[Task item] Copy out each line of the listing below where the string "heading" appears.

[Listed records]
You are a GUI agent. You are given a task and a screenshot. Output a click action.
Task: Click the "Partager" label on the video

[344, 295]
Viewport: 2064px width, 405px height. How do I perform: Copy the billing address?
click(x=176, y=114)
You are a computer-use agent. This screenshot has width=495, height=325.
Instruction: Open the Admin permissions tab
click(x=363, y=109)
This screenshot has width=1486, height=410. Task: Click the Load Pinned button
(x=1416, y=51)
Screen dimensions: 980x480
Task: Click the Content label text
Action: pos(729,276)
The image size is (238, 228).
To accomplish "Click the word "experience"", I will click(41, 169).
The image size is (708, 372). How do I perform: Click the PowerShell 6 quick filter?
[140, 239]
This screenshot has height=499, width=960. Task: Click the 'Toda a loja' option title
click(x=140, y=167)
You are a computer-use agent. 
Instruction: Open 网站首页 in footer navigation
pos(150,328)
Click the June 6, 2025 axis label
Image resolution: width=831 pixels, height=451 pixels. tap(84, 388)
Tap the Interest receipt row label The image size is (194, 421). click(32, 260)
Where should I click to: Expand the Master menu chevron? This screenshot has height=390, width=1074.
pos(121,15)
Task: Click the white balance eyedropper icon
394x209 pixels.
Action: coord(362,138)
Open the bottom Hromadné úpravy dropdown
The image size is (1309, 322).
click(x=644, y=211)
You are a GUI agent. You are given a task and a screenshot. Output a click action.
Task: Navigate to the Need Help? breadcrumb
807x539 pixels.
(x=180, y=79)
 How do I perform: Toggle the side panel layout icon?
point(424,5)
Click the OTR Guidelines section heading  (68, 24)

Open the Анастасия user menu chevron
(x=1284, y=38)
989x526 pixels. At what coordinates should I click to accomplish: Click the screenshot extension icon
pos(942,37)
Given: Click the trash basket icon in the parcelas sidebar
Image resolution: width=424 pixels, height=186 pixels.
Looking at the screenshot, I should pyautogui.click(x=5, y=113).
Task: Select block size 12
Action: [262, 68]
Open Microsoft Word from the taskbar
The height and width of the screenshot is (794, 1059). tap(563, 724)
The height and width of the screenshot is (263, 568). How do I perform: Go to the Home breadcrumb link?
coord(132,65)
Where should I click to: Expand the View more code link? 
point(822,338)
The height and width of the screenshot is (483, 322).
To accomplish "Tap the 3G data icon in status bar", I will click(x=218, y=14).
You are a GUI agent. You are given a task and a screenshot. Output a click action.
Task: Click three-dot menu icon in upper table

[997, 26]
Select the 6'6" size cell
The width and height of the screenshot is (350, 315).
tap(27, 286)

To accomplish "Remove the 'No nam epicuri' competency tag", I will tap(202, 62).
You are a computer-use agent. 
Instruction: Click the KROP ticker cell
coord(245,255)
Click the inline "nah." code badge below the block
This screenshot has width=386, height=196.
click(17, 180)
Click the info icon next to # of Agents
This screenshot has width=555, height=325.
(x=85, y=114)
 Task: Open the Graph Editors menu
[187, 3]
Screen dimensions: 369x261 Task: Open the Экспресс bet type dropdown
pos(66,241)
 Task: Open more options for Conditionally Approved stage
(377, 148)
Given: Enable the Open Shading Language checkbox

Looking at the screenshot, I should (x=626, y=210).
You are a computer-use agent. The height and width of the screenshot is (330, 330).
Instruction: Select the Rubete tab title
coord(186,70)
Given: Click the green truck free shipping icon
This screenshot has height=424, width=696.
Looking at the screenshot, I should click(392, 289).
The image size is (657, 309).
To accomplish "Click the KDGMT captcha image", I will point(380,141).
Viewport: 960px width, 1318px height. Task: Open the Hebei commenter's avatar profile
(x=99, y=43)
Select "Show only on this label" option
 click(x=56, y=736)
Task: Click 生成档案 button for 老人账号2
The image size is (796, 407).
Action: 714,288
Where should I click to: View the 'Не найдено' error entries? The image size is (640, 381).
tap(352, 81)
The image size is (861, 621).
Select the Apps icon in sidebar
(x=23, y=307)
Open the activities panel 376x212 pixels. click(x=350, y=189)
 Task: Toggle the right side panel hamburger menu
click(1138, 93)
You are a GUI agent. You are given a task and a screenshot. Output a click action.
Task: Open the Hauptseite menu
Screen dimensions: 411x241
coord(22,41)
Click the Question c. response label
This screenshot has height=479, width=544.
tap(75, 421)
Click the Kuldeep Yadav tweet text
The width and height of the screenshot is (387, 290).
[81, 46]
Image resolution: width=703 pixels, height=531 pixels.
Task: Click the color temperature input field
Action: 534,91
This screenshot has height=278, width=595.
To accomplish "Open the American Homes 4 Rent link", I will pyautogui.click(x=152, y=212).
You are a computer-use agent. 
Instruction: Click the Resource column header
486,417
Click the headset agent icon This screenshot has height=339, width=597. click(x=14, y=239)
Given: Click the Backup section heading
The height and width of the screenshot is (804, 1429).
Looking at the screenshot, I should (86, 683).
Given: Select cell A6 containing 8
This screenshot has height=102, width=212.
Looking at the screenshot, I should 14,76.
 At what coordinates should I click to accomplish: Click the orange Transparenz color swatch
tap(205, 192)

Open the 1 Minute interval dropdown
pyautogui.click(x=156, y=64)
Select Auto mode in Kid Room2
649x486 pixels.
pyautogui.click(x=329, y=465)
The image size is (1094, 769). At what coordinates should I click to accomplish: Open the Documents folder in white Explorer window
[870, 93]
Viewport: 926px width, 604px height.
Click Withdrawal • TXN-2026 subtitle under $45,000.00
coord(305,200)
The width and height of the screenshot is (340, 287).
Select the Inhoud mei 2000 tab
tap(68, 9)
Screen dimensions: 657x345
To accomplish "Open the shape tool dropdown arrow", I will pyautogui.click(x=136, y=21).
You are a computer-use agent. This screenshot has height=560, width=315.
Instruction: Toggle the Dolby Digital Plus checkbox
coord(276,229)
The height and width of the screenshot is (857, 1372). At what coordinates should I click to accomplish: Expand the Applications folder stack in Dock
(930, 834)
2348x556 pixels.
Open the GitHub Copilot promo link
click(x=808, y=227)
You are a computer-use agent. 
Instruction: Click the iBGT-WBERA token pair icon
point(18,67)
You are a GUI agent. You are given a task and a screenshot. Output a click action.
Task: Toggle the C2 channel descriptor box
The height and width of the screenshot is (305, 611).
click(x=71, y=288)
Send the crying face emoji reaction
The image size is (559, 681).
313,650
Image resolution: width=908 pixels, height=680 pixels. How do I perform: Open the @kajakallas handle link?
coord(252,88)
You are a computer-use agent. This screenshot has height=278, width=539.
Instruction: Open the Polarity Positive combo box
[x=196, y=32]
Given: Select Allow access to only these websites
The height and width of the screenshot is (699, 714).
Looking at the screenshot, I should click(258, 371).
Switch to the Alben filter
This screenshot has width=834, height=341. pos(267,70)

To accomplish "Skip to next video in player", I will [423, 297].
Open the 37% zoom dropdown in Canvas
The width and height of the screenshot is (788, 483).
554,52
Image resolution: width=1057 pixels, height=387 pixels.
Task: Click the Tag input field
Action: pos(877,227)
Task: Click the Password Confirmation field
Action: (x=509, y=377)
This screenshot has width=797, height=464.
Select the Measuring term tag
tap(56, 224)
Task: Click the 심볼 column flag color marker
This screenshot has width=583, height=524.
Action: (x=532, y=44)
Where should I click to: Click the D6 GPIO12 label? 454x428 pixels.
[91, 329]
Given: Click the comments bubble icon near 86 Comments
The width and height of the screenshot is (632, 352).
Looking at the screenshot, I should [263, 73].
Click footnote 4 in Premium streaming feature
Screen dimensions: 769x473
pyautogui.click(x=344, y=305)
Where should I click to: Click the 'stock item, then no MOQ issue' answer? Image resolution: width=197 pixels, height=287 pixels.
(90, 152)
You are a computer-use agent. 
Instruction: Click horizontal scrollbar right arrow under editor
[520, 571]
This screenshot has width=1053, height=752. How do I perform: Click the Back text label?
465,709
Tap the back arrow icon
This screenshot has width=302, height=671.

[Expected answer]
Click the OTR Guidelines section heading  (68, 24)
Given: Click the Backup section heading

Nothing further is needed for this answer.